## Brief
Pick out each line in the entries below that contains the word "Where", and copy every such line in full.

## Material supplied
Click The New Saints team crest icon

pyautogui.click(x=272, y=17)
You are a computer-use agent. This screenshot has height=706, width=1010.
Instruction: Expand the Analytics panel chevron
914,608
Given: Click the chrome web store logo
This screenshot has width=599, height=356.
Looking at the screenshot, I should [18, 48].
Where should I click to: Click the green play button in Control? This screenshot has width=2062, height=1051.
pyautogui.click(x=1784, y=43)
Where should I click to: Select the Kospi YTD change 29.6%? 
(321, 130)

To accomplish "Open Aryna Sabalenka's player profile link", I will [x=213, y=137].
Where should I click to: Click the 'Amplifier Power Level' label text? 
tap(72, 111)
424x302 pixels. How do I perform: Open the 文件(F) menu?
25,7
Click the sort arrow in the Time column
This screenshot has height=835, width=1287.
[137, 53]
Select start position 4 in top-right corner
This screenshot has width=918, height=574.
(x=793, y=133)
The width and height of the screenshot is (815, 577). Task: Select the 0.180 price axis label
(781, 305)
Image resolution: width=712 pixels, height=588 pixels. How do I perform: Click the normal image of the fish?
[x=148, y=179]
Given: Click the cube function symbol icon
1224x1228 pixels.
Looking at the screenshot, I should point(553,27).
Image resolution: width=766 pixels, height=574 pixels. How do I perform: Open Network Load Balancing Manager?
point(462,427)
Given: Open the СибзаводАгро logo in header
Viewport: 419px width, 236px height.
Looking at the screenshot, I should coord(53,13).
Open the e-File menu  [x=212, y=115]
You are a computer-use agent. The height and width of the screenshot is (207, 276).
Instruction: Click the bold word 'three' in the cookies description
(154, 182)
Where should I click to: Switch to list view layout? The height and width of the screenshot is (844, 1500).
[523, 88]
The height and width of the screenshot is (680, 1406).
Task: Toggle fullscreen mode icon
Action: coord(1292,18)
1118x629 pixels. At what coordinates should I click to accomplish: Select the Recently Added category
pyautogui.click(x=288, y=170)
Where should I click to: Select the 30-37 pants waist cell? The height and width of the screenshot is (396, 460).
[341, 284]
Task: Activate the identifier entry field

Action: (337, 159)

## Result below
Where should I click to: Click the green play button in Control? This screenshot has width=2062, height=1051.
Where should I click to: Select the Kospi YTD change 29.6%? 
Where should I click to: Click the 'Amplifier Power Level' label text? 
Where should I click to: Switch to list view layout? The height and width of the screenshot is (844, 1500).
Where should I click to: Select the 30-37 pants waist cell? The height and width of the screenshot is (396, 460).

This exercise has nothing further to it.